Of welfare reform and eating the rich

There’s another round of arguments brewing over welfare reform (or “workfare” as we used to say in the 90s), this time caused by hints that the Trump administration would begin granting waivers to states that want to impose work requirements on able-bodied recipients of Medicaid. These waivers were all denied under the Obama administration but, as you might expect, things are different now.

These rumors have led Washington Post editorial team member Elizabeth Bruenig to take to her keyboard and make a sweeping argument which goes far beyond the question of workfare. Taking time out to toss an endorsement to her husband’s liberal think tank, Bruenig goes several steps further and asks why it is that people should be expected to do any work at all in order to qualify for government assistance. To justify this argument, the author points out there are plenty of rich people who benefit from the government’s largesse without every doing a lick of market labor (and she’s very careful to make that distinction about work done for an hourly wage or weekly paycheck) so the system clearly isn’t fair. (Emphasis added)

Built into the claim that it’s only fair that poor people should be made to work for welfare are a few troubling assumptions: that poor people don’t or won’t work; that only compensated, market labor is real work; that society (and the state) always require work to precede income; and that each person is due to receive simply what they earn. Each of those is false…

But what about that small number of people who could work but, for whatever reason, don’t? Shouldn’t they have to? Well, before deciding whether it’s morally right for them to receive income without working, consider a far larger group that takes in far more money without toil: the idle rich. They soak up plenty of unearned money from the economy, in the form of rent, dividends and capital income. Salaries and wages — that is, money paid for work — only make up about 15 percent of the income of Americans making $10 million per year or more; the rest is capital income from simply owning assets.

And yet rarely do politicians inveigh against the laziness of the well-off. In fact, the government shells out huge sums of money to the rich every year through tax breaks and subsidies. As Syracuse University professor Christopher Faricy points out in his book “Welfare for the Wealthy,” the federal government is hardly generous with the poor alone. In 2016, for instance, Social Security kept 26.1 million people out of poverty to the tune of $911.4 billion paid out in disability and old-age pensions; during that same year, federal tax subsidies for the pensions of the more affluent totaled $179.9 billion .

That’s enough to make your head spin, although I have to admit that I haven’t read a good rant against, “the idle rich” from a liberal activist in a long time. Before going further I will freely admit that you’ll find a number of complaints in Bruenig’s article which are completely valid topics of debate on their own merits. If you think there are too many carve-outs in the tax code for the wealthy or for businesses, frequently running into the realm of crony capitalism, we should certainly debate removing them. I’m also in favor of means testing for Social Security recipients as one aspect of a much larger and badly needed push for entitlement reform.

But none of that is what the author is actually arguing here. She’s attempting to make the point that the affluent don’t have to “work” in order to receive “benefits” from the government, so why should lower-income Medicaid recipients? It’s difficult to imagine what sort of life journey leads to someone falling down that type of rabbit hole. First of all, it’s deceptive and dishonest to attempt to limit your definition of work to “market labor” as Bruenig does. Wealth is derived from the value you add to the system. For many that means the labor they perform for an employer. But her examples of, “rent, dividends and capital income” are all significant contributors and they also represent very tangible (and frequently sizable) risks that investors make in real estate, stocks or bonds. And nobody is “simply owning assets” to reap vast riches. All those assets had to be acquired, even if by inheritance from someone else who earned them.

And people in such situations aren’t applying for a government program to directly receive a taxpayer funded check every week. The “welfare” she refers to is not “unearned income” simply because the person wasn’t punching a clock. As far as benefits they receive from a generous tax code or Social Security payments when they really don’t need them, those aren’t special programs either, but things which are baked into the system. They may indeed be in need of reform, but none of it is welfare.

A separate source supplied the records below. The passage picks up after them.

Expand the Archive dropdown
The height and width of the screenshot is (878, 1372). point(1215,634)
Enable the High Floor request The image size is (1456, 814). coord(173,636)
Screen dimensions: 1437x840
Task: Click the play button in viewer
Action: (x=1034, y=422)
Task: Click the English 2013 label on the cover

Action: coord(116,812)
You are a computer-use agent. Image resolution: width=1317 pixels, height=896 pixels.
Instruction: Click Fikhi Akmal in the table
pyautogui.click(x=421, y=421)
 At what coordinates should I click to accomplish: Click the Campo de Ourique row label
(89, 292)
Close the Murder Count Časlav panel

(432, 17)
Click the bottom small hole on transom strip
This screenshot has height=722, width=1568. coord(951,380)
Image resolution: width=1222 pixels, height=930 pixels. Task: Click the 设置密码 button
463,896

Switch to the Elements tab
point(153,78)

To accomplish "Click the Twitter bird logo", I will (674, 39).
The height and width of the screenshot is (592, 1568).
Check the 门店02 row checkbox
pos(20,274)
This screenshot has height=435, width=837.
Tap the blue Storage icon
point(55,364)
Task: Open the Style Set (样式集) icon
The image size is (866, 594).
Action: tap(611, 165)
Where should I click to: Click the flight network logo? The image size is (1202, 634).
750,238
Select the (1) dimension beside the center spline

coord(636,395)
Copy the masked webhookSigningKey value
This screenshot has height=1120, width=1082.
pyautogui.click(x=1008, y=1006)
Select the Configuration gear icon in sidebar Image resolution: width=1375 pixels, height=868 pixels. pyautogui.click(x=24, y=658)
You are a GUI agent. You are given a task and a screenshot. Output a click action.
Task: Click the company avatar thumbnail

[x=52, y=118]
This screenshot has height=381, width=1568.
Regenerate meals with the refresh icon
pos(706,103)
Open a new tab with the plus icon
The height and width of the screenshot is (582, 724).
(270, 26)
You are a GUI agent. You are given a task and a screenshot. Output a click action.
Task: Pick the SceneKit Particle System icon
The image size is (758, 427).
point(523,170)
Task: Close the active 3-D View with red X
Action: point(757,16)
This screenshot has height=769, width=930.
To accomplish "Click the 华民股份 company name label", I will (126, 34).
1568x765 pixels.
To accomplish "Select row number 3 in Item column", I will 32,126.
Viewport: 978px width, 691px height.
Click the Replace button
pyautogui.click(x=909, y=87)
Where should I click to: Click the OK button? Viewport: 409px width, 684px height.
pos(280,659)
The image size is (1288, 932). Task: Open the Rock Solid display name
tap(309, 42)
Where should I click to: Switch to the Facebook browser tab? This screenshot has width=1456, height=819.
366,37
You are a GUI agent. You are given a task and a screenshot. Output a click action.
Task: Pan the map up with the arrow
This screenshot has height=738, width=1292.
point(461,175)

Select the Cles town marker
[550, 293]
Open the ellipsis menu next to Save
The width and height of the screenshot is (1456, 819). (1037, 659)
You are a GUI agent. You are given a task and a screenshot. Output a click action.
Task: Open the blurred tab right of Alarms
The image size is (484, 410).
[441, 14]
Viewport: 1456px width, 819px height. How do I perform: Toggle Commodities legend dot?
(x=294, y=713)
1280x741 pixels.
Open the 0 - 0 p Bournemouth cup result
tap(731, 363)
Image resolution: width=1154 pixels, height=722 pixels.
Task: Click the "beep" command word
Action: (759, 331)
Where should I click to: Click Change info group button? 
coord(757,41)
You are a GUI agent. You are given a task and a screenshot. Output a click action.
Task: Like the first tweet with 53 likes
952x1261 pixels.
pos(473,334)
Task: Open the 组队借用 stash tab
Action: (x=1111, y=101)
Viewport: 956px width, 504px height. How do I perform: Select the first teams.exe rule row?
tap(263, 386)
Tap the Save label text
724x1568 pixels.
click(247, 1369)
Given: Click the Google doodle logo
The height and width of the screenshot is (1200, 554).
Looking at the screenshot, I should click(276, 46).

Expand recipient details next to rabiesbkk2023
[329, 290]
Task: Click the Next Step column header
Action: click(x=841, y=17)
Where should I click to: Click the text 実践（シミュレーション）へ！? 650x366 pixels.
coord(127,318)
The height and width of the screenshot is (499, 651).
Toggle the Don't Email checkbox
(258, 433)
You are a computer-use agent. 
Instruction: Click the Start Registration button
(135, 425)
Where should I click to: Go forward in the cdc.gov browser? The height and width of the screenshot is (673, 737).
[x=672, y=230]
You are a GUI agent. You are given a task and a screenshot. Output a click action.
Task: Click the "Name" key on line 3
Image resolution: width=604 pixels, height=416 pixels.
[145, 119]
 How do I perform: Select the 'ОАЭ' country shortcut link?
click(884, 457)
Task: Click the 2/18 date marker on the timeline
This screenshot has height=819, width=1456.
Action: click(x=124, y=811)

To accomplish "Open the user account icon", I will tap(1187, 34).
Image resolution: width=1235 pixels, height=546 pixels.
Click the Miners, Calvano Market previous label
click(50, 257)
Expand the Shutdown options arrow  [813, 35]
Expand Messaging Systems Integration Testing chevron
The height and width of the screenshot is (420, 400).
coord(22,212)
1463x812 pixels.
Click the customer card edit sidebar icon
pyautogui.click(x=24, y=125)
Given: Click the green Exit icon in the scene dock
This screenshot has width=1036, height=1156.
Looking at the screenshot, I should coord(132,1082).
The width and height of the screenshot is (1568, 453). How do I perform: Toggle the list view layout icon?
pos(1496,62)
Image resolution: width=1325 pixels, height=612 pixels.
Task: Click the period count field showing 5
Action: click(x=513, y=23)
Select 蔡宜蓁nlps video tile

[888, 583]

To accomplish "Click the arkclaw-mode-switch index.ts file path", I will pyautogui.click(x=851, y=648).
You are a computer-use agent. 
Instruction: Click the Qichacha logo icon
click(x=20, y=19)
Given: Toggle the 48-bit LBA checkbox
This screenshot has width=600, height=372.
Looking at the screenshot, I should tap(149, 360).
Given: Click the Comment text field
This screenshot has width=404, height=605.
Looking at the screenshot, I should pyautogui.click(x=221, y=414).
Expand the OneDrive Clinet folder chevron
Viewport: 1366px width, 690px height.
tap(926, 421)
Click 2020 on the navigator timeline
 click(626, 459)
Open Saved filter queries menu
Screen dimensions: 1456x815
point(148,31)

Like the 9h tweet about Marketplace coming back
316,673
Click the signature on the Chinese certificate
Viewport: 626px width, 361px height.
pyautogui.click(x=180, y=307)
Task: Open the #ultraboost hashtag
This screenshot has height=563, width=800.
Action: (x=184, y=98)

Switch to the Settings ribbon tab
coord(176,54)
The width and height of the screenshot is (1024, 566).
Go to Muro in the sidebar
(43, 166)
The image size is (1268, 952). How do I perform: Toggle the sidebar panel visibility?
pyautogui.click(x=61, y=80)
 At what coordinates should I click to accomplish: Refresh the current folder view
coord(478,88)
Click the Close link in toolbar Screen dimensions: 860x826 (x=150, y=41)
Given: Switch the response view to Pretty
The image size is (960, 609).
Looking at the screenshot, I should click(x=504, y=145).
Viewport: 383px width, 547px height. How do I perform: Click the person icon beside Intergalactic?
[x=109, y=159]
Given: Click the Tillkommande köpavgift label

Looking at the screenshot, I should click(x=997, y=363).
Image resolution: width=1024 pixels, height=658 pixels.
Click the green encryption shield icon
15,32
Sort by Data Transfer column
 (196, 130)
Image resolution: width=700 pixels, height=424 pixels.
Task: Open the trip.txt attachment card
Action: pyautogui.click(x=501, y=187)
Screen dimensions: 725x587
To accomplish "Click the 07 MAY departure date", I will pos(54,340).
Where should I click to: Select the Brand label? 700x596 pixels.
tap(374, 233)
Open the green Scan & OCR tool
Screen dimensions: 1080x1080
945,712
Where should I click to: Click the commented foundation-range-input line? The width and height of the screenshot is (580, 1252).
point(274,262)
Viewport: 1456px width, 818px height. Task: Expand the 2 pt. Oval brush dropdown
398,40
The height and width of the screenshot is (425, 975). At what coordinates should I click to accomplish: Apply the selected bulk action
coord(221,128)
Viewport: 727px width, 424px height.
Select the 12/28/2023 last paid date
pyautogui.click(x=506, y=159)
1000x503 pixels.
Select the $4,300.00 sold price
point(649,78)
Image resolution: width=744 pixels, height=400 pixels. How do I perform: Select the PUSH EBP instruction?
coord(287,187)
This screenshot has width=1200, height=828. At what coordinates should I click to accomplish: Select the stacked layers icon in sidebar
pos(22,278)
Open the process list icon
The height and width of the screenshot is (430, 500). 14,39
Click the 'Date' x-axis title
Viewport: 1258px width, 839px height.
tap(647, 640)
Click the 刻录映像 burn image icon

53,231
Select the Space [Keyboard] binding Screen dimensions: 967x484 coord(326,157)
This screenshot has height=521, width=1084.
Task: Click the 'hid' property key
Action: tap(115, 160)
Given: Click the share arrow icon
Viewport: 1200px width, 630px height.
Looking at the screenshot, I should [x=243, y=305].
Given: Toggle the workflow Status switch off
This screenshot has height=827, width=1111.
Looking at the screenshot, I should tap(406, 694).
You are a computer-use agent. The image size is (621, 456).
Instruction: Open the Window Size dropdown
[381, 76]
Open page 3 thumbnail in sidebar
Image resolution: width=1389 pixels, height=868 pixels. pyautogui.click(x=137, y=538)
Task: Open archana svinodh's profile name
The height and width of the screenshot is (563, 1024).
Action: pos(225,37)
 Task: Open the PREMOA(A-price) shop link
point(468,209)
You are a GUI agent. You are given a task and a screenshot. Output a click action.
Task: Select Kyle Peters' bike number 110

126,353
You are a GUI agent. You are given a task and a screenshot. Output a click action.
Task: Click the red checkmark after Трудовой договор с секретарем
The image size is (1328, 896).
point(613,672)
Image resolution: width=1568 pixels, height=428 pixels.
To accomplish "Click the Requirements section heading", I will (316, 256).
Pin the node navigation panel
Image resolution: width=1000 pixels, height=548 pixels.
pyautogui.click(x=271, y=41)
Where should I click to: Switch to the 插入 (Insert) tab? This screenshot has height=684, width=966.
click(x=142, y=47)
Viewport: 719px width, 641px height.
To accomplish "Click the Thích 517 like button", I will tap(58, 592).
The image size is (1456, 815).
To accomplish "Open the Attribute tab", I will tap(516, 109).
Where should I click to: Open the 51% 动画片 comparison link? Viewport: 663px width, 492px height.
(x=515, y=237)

Finally, part of Bruenig’s underlying premise (helpfully backed up by her husband’s liberal think tank) is that none of these reforms are needed because almost nobody is actually collecting government benefits without working, right? I would remind you of other reform efforts which have produced data conflicting with hers over the past few years. Remember that, in Maine, they added seriously gentle work requirement for the SNAP program for recipients listed as ABAWDs, or able bodied adults without children between the ages of 18 and 49. As soon as they were required to list all of the income they were getting, participation in the program dropped by 80% in 90 days, saving the taxpayers millions. In Kansas, they instituted a similar workfare package over the outraged cries of liberals. This led to a decrease in participation and more people getting jobs, and a later study showed that those who left welfare saw their earnings increase by 104 percent in one year. In four years, these individuals saw their incomes increase by 247 percent.

There wouldn’t be that many people changing their status so quickly wherever workfare has been implemented if there wasn’t a certain element of gaming the system going on. This entire argument being put forth in the Washington Post is baffling and in conflict with reality and recent history.